[Collected data]
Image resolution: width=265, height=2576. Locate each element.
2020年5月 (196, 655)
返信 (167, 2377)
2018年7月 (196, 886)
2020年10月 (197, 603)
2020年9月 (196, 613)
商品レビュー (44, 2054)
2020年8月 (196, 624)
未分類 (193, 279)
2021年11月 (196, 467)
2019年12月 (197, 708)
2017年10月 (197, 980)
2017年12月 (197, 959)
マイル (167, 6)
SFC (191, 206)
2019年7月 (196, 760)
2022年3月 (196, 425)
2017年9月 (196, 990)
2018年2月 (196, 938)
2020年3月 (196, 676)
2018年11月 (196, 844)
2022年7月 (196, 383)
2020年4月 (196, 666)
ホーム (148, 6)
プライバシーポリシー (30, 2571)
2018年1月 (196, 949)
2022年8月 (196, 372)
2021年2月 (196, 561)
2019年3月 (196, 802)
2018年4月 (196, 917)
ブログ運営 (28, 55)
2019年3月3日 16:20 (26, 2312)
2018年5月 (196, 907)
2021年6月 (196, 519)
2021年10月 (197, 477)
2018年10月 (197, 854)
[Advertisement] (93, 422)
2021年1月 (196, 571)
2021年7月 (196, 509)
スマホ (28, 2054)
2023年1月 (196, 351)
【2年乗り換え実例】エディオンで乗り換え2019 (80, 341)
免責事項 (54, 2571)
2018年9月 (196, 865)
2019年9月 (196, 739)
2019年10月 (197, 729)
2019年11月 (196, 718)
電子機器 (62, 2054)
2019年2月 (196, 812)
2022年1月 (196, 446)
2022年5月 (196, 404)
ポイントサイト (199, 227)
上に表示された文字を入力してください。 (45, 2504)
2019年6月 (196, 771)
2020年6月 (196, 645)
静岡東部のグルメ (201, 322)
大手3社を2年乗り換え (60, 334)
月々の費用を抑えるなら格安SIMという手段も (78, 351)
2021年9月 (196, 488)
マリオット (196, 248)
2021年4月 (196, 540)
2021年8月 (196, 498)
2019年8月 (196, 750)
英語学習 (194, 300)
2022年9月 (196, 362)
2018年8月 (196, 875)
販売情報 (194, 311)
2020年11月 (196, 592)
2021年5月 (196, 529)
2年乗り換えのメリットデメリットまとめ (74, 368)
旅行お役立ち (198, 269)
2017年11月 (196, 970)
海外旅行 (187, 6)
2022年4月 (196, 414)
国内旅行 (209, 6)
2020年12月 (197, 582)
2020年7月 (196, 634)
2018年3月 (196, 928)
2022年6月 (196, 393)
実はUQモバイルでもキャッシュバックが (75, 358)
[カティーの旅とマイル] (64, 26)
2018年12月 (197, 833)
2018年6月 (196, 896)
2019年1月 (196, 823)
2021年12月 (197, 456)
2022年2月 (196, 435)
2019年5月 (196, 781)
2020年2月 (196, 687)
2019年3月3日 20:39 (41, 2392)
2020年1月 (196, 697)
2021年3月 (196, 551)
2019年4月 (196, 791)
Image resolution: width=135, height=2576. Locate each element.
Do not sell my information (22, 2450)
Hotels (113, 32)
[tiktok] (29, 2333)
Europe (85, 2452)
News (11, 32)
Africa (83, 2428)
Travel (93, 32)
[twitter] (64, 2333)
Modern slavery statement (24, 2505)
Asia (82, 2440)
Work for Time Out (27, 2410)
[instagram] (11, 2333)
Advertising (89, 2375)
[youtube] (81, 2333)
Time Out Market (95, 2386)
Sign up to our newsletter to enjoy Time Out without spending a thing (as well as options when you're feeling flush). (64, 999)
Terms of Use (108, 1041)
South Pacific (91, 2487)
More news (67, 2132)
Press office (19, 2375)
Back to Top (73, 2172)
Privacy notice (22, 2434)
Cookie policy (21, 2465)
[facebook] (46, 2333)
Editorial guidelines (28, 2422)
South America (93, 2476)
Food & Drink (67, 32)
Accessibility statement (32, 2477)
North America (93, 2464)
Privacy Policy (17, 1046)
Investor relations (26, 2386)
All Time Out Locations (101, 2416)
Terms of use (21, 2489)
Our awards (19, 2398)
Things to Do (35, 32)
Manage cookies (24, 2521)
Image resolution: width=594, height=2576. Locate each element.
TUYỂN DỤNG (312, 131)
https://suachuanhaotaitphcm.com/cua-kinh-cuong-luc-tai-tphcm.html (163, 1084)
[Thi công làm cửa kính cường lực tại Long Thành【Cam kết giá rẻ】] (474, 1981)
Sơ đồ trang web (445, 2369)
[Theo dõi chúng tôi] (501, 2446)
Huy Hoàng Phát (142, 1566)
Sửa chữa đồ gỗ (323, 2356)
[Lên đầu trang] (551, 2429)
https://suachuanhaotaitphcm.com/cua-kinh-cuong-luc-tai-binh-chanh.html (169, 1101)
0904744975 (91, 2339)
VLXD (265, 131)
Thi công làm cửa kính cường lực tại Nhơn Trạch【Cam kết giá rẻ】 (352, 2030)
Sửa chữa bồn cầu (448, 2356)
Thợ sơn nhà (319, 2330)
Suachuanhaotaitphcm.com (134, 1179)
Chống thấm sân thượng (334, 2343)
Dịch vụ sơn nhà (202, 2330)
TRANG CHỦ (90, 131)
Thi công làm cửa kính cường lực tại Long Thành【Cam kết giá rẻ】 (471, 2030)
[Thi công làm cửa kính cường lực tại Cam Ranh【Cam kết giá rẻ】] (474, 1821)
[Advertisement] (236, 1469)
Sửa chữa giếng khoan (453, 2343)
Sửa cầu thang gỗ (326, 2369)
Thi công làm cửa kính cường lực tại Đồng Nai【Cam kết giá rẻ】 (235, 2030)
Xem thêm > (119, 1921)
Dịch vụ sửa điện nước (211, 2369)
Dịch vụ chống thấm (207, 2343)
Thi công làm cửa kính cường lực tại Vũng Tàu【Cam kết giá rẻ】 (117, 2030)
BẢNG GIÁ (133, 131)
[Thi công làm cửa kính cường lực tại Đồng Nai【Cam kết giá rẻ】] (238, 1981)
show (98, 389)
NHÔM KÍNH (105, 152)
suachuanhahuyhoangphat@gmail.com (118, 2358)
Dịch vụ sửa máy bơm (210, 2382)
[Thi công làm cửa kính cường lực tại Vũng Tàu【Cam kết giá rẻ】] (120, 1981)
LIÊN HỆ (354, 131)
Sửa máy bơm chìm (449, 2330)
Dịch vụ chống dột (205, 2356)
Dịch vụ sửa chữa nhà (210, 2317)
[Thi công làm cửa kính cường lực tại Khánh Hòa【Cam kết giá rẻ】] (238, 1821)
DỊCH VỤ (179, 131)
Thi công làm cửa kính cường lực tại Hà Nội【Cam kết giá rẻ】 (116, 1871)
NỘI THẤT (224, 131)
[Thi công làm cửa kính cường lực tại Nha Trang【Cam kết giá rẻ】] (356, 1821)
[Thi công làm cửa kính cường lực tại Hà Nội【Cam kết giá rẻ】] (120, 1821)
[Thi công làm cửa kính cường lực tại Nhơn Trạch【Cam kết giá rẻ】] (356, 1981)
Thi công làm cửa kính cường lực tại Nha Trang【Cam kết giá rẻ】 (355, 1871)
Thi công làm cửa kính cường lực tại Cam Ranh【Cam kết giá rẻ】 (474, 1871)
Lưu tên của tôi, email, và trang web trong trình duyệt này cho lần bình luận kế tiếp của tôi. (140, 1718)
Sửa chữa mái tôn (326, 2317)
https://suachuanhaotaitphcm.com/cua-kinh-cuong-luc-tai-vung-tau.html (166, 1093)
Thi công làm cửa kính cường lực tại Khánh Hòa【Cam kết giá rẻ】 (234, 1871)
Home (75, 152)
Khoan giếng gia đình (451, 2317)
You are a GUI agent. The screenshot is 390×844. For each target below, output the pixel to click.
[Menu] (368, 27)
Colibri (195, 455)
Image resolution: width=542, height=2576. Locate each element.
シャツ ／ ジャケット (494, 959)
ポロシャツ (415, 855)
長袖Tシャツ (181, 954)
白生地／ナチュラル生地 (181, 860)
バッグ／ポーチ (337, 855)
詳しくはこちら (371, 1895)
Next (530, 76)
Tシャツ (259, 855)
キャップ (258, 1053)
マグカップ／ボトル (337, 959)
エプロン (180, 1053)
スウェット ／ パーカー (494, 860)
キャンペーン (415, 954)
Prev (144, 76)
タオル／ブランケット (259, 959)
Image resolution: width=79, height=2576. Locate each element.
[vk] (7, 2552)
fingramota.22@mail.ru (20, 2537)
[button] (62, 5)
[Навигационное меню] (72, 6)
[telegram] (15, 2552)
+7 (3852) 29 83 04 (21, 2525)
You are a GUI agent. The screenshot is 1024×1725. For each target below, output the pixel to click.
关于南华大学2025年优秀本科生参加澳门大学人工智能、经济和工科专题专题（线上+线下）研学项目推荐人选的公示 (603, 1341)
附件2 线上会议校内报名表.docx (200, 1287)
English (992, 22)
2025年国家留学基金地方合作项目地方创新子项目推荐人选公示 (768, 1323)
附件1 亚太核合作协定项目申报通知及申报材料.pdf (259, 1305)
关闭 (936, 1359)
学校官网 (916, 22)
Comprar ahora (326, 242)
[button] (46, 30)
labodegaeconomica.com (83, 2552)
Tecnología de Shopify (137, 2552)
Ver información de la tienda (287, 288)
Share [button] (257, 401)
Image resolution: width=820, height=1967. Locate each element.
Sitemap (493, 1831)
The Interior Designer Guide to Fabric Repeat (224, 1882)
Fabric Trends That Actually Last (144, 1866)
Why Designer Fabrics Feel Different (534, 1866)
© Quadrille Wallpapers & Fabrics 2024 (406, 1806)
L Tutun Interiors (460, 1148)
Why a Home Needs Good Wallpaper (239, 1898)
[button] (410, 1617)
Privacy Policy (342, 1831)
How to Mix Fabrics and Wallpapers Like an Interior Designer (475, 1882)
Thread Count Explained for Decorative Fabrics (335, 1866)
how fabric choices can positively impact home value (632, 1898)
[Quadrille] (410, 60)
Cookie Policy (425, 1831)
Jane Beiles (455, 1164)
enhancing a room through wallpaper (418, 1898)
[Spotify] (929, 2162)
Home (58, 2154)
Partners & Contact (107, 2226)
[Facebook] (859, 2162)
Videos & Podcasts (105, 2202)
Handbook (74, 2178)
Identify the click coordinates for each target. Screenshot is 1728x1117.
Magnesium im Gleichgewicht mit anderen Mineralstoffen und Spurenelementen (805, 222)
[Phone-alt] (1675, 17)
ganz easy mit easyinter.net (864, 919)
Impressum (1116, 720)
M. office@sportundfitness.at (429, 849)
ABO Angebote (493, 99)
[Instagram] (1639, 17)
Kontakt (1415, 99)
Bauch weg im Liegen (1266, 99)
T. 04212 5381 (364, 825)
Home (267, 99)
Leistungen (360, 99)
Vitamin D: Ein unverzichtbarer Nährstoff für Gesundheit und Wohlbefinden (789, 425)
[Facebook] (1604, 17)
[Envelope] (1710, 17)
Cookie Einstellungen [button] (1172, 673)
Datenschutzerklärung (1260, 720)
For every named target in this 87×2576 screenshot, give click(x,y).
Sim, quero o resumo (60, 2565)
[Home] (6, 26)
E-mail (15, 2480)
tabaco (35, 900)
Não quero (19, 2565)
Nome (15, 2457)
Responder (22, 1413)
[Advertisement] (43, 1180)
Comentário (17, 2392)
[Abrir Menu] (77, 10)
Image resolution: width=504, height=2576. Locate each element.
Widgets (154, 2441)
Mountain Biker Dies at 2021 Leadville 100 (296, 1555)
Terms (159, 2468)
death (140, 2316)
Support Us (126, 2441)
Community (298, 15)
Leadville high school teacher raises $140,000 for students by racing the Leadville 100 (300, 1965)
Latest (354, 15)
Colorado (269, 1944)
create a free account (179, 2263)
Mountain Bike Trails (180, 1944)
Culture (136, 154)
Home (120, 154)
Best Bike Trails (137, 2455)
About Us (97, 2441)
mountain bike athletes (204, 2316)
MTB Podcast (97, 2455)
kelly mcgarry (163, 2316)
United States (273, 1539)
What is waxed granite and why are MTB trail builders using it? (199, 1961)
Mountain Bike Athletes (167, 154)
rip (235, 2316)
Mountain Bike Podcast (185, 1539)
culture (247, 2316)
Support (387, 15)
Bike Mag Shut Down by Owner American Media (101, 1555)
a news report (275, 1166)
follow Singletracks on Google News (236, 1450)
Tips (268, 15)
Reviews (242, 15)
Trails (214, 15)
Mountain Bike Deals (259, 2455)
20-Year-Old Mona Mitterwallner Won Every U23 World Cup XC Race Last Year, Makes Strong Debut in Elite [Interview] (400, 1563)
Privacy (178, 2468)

| WHAT THE TASK ASKS |
Beginning at the line that holds "Support (387, 15)", reproduce the lines exactly up to and including the final line of the entries.

| TASK RESPONSE |
Support (387, 15)
Bike Mag Shut Down by Owner American Media (101, 1555)
a news report (275, 1166)
follow Singletracks on Google News (236, 1450)
Tips (268, 15)
Reviews (242, 15)
Trails (214, 15)
Mountain Bike Deals (259, 2455)
20-Year-Old Mona Mitterwallner Won Every U23 World Cup XC Race Last Year, Makes Strong Debut in Elite [Interview] (400, 1563)
Privacy (178, 2468)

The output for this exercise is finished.